We have lived in our current house since 1978. Last May(27th) we bought a house which needed extensive renovation. We have been working on it since and were hoping to finally move in early next month. At the same time, we put our current house on the market in February and immediately found a buyer. All was going well on this sale until a couple of days ago when a boundary problem emerged. It is likely that this is going to take several months to resolve and it appears that our purchaser is going to pull out. In addition to giving us a short-term cash-flow problem, it will also mean that the period when we have two houses will stretch well beyond one year, throwing up the issue of CGT on one of them. It is on this point that I'd appreciate your advice.
If we decided to finish off our new house and move in in the next month or so would this mean that our current house would become our second home and therefore liable to CGT? And if so when would the HMRC start to calculate the CGT from? Alternatively, we could decide to moth-ball our new house (leaving it still uninhabitable due to no connected water or drainage - hence why it is still registered with our local council as an 'uninhabitable property' for Council Tax purposes) and continue to live in our current house until we've resolved the boundary problem. But would this give us CGT problems on our new house?
Your advice would be really appreciated.
Thank You, *****

Leave this with me while I draft my answer. I just have a couple of points to check.
Hi again

Take a look at HS283 here for information on the main home and CGT.

First off, CGT was rebased to 31 March 1982. The value of your first property at that time will be your cost for CGT purposes.

Assuming that the first property will have been your main home for the entire period of ownership or for all but the last 18 months of ownership, you will have no CGT to pay on the gain. If you moved into your new property at the end of April, you would have until October 2016 to sell it completely tax free.

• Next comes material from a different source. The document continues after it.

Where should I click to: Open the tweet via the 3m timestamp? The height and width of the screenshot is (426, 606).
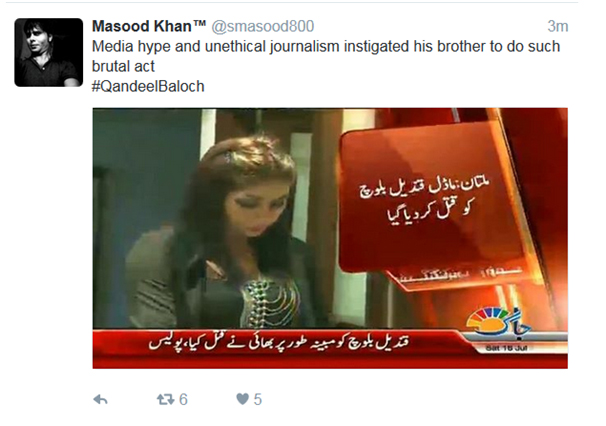coord(558,26)
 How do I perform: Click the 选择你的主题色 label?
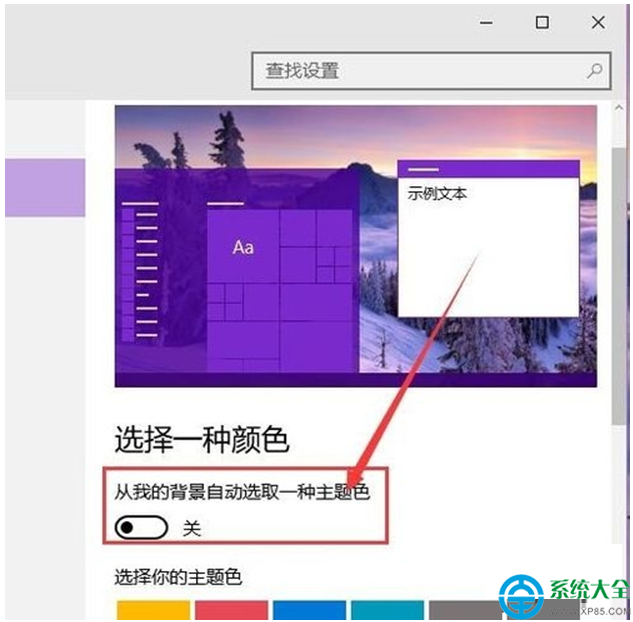[x=179, y=577]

If, for example, you sold the first property 30 months after moving out, then only 12 months worth of the gain which is deemed to have accrued evenly since 31 March 1982 will be taxable. That's a small proportion. Assuming the property is jointly owned, you will each be entitled to exemption from CGT for the first £11,100 (current rate) of gains you each make in any one tax year.

Normally, you have one year from the date you buy a property to make it habitable, move in and have the first year treated as exempt from CGT as if you had moved in on day one. Sometimes, in extreme cases, HMRC will allow another 12 months.

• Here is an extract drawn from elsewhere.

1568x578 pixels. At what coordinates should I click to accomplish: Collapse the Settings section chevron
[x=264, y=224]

You have two years to make an election for one of the properties to be treated as your main home to avoid the matter being determined by the facts.

I'd be inclined to move into the new home and try to sell the first one within 18 months.

I hope this helps but let me know if you have any further questions.
Customer: replied 2 years ago.

Tony, many thanks for this. I've just one follow up question. lf we move out of our current house in the next month and then let it whilst we tried to resolve the boundary problem and sell it would we still get the 18 month period of grace before we might have to start paying cgt on it? Obviously we'd have income tax to pay onthe rental income but what about cgt in this instance?


Mike Crouch

You would still get the 18 month period of grace. After that, you'd qualify for letting relief which you can read about in HS283.